Obésité et alzheimer
Le prix d’achat de Carmot Therapeutics s’élève à 2,7 milliards de dollars. Une somme qui se justifie au regard du potentiel du marché. «Je ne pense pas que la question soit de rattraper ou non Eli Lilly et Novo Nordisk, estime Teresa Graham. Notre objectif est de proposer la génération suivante de traitement contre l’obésité.» L’ambition du groupe comme l’a indiqué Thomas Schinecker hier est aussi de combiner ce traitement avec une autre de ses molécules destinée à lutter contre la perte de masse musculaire.
«Selon nous, les récentes acquisitions de Roche ajoutent des actifs intéressants à son pipeline, même si nous espérions qu’ils soient davantage en phase finale de développement. En outre, ces acquisitions n’entrent pas dans les domaines thérapeutiques actuels de Roche et, par conséquent, en cas de succès, elles nécessiteraient des investissements de lancement élevés», relève Stefan Schneider.

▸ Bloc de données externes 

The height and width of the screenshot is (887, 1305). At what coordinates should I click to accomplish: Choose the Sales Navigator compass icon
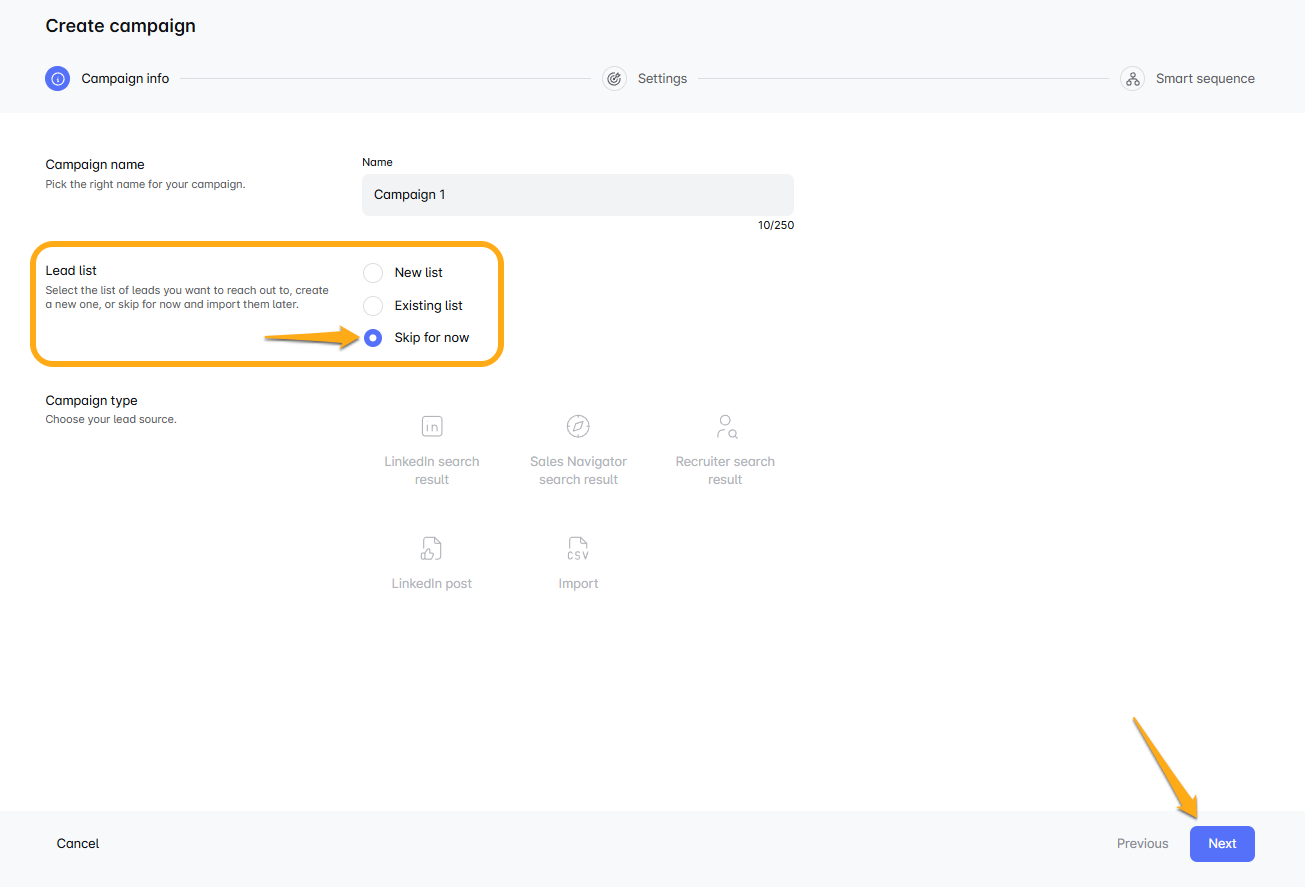(578, 427)
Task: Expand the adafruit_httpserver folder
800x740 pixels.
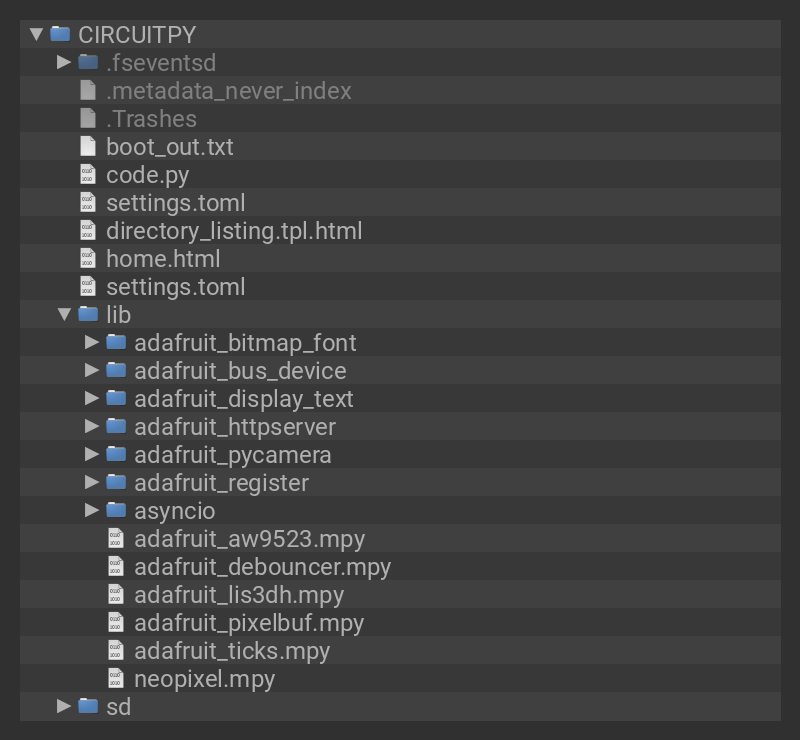Action: pos(93,427)

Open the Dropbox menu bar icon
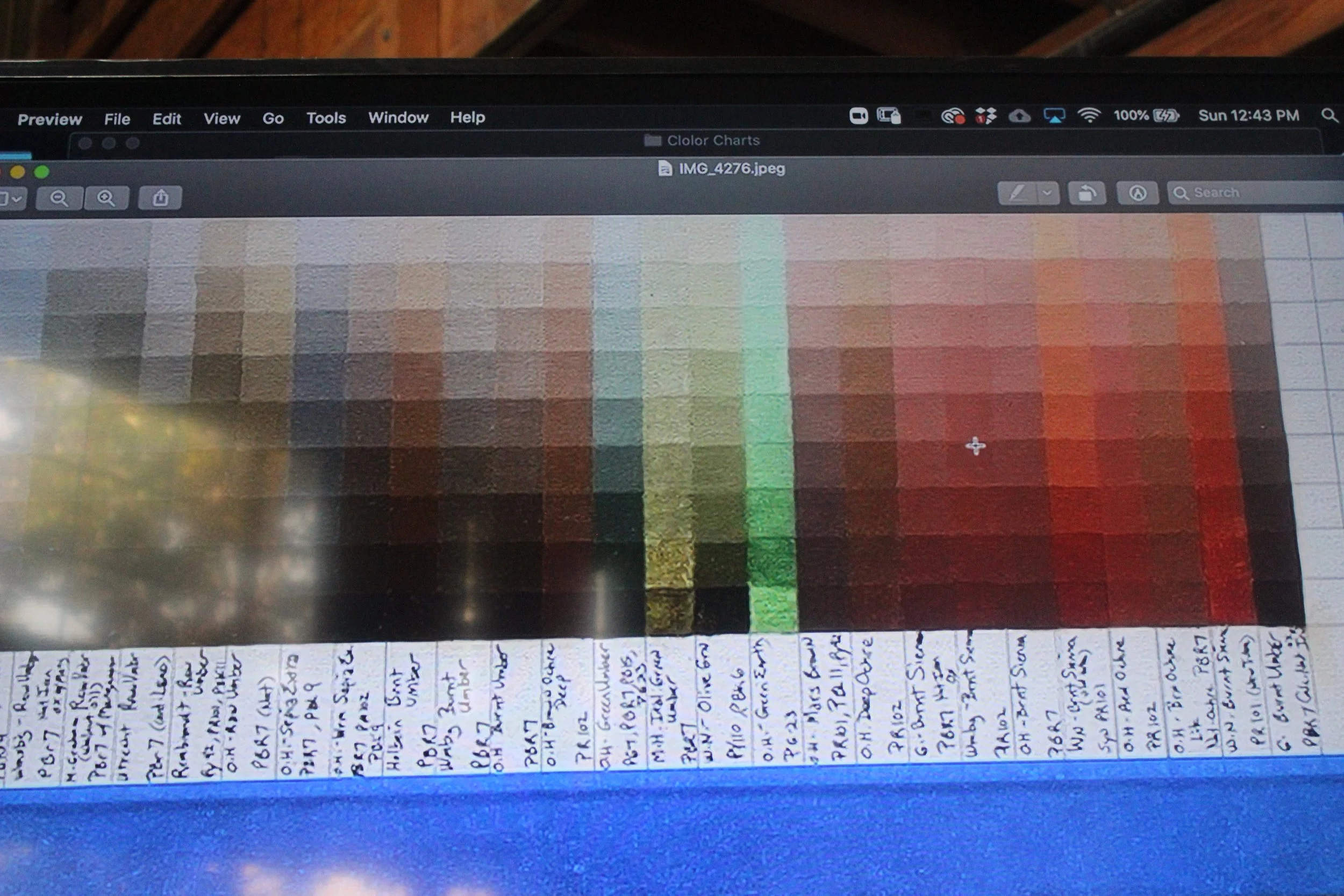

Alors qu’il y a un peu plus d’une semaine, la biotech vaudoise AC Immune révélait la fin de son partenariat avec Roche autour du développement d’un traitement contre alzheimer, le géant bâlois indique tout de même ne pas en avoir fini avec cette maladie malgré ses échecs précédents. Il entend désormais se concentrer sur le Trontinemab. «Il n’est jamais facile de mettre fin à un partenariat, reconnaît Teresa Graham. Le fonctionnement biologique de cette maladie continue de se révéler à nous. Nous voulons avoir un impact le plus rapidement possible et nous misons donc sur un traitement capable d’agir sur les zones du cerveau touchées avec une grande précision.»